Heading Home For The Holidays

heading home for the holidays

As published in The Florida Villager.

Being home for the holidays is so important to us, now more than ever, as many of us have been separated from family and friends for a very long time due to Covid. Traveling during the holidays is always stressful, even in the best of times, so here are some things to remember as we navigate the airports and byways. Hopefully, these few tips will make your holiday season more joyful.

I have traveled and observed during this Covid time and I think the most important things I can tell you is to have acceptance, patience and empathy for those around you.  If this is your first time venturing out since the lockdown, be forewarned.  Things have changed, at least for now, and without question, I have found people and flight attendants on edge and at times not particularly nice so just a friendly tip, “go with the flow.”

Plan way in advance not only to ensure better flight times and prices, but also the ability to get tickets for the activities you want to do while at your destination. Planning dinners and getting reservations are of the utmost importance as space is now limited. Pick up the phone and call all your frequent flyer affiliates to check their benefits like flights, hotels, car rental, event tickets and airport lounges, as well as any restrictions.  Take the time to check what venues will be open at your destination and their hours of operation.  This is not the time to make assumptions.

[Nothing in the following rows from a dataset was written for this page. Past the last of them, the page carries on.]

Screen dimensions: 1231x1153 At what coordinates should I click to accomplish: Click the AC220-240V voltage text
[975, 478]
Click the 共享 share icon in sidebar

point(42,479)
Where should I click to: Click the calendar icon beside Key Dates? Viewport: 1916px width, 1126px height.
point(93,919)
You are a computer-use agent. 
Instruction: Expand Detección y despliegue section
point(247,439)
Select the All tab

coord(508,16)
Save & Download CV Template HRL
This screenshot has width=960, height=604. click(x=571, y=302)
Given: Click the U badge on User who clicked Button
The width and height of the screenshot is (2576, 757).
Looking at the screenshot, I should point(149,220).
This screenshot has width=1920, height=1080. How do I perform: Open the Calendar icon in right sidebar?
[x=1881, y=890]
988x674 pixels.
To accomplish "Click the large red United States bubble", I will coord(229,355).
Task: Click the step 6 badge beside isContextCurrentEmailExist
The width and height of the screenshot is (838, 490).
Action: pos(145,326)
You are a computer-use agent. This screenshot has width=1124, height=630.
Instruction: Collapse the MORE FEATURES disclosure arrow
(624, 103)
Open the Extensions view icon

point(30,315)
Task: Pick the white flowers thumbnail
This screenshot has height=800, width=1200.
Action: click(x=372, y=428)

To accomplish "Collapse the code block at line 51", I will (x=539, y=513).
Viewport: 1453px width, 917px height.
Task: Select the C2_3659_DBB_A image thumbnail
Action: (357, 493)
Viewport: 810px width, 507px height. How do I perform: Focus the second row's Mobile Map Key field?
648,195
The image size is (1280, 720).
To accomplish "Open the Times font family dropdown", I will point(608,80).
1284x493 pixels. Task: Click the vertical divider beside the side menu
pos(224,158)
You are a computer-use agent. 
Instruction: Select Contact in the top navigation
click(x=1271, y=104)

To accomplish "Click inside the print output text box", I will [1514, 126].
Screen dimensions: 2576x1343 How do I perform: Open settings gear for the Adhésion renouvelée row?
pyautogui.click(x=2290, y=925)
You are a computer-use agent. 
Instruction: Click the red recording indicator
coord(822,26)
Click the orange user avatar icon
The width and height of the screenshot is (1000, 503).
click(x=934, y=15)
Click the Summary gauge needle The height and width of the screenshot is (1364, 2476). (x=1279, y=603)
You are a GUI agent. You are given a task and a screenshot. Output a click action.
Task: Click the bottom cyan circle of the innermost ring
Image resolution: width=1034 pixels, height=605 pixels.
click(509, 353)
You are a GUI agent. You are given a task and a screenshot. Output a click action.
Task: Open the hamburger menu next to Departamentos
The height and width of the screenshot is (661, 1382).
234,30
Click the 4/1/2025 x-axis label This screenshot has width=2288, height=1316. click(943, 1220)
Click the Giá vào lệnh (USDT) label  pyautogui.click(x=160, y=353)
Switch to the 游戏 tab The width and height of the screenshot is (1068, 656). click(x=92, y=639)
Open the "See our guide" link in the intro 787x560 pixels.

Check out different websites for flights and do not pooh-pooh flying into a smaller airport that is nearby. In addition, you will probably get better pricing if you fly on non-peak days. When booking, be very conscious of the airports and connecting time. It is unrealistic to think you can make a 30-minute connection in JFK although in Charleston, SC it’s not a problem. Know your airports! Also, take into consideration delays and weather. I always try to get connections in cities I know or where I have friends, just in case my flight gets cancelled while making a connection. Obviously, a non-stop flight is best but not always available or economically feasible.

The night before you leave, in addition to having your bags packed (try to pack as light as possible), make sure you have earplugs, a blanket and of course, the ever-present mask. Word of advice, make sure you have multiple ones with you. Gas up your car and charge your electronic devices. Don’t wrap presents as you run the risk of having them unwrapped at the airport. Have all your traveling documents together, print your boarding passes or have them easily accessible on your phone and have snacks tucked away in your carry-on as food is now limited on the plane.

The morning of your travels, wake up early to avoid rushing. That is when doors are left unlocked, curling irons on and a coat left on the kitchen chair because you are running late and frantic. Trust me, I know first-hand! Get to the airport much earlier than you normally would as parking, ticketing and security will, without question, be backed up.

And last, but probably one of the most important tips to make your holiday season bright, is to take things in stride. Don’t get upset if the plane is delayed or you spent the entire flight listening to a baby cry. During times like those, take a deep breath, meditate, get out your book or throw in your earplugs. Remind yourself how grateful you are to be going home, being able to spend the holidays with friends or traveling to a new place.

If you are driving, a word of caution.  At the time of this writing, I was amazed that not all pitstops along the way allowed travelers to use their restrooms, so bring toilet paper and leave your modesty at home.  This is a time of joy so don’t let anyone or anything (Covid) steal it from you.

Have a blessed holiday season and safe travels.